Task directions
Convert the data below into a JSON array of strings, with each non-blank line as one string, in order.

● ● ●

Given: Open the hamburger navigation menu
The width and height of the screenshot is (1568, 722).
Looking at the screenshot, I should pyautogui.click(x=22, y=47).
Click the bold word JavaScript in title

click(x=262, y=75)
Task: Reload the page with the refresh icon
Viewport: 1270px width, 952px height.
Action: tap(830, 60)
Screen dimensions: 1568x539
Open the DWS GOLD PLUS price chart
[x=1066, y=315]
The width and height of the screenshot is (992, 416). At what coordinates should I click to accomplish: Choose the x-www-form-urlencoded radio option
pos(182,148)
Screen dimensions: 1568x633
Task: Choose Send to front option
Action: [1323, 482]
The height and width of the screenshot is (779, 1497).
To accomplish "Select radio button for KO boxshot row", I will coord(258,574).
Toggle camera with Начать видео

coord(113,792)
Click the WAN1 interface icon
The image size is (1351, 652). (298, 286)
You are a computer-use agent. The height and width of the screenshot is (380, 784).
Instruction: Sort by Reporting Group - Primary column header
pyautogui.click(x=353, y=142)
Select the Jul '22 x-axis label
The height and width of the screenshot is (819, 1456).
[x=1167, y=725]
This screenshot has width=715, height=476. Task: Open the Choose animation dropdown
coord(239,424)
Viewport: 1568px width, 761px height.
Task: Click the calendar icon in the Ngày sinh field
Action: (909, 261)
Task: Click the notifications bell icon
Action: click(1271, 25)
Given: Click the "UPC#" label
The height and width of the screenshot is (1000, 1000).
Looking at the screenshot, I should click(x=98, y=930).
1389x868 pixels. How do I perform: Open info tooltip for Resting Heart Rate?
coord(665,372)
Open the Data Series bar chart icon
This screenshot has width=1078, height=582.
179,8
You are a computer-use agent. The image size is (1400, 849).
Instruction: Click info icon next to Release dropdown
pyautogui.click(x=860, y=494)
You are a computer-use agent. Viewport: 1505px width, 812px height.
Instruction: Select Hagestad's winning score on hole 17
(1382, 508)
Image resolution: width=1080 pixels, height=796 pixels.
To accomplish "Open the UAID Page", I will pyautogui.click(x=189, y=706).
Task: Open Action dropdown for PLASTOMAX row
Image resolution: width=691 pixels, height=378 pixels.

● ● ●

Finished exercise
[
  "Given: Open the hamburger navigation menu",
  "The width and height of the screenshot is (1568, 722).",
  "Looking at the screenshot, I should pyautogui.click(x=22, y=47).",
  "Click the bold word JavaScript in title",
  "click(x=262, y=75)",
  "Task: Reload the page with the refresh icon",
  "Viewport: 1270px width, 952px height.",
  "Action: tap(830, 60)",
  "Screen dimensions: 1568x539",
  "Open the DWS GOLD PLUS price chart",
  "[x=1066, y=315]",
  "The width and height of the screenshot is (992, 416). At what coordinates should I click to accomplish: Choose the x-www-form-urlencoded radio option",
  "pos(182,148)",
  "Screen dimensions: 1568x633",
  "Task: Choose Send to front option",
  "Action: [1323, 482]",
  "The height and width of the screenshot is (779, 1497).",
  "To accomplish \"Select radio button for KO boxshot row\", I will coord(258,574).",
  "Toggle camera with Начать видео",
  "coord(113,792)",
  "Click the WAN1 interface icon",
  "The image size is (1351, 652). (298, 286)",
  "You are a computer-use agent. The height and width of the screenshot is (380, 784).",
  "Instruction: Sort by Reporting Group - Primary column header",
  "pyautogui.click(x=353, y=142)",
  "Select the Jul '22 x-axis label",
  "The height and width of the screenshot is (819, 1456).",
  "[x=1167, y=725]",
  "This screenshot has width=715, height=476. Task: Open the Choose animation dropdown",
  "coord(239,424)",
  "Viewport: 1568px width, 761px height.",
  "Task: Click the calendar icon in the Ngày sinh field",
  "Action: (909, 261)",
  "Task: Click the notifications bell icon",
  "Action: click(1271, 25)",
  "Given: Click the \"UPC#\" label",
  "The height and width of the screenshot is (1000, 1000).",
  "Looking at the screenshot, I should click(x=98, y=930).",
  "1389x868 pixels. How do I perform: Open info tooltip for Resting Heart Rate?",
  "coord(665,372)",
  "Open the Data Series bar chart icon",
  "This screenshot has width=1078, height=582.",
  "179,8",
  "You are a computer-use agent. The image size is (1400, 849).",
  "Instruction: Click info icon next to Release dropdown",
  "pyautogui.click(x=860, y=494)",
  "You are a computer-use agent. Viewport: 1505px width, 812px height.",
  "Instruction: Select Hagestad's winning score on hole 17",
  "(1382, 508)",
  "Image resolution: width=1080 pixels, height=796 pixels.",
  "To accomplish \"Open the UAID Page\", I will pyautogui.click(x=189, y=706).",
  "Task: Open Action dropdown for PLASTOMAX row",
  "Image resolution: width=691 pixels, height=378 pixels."
]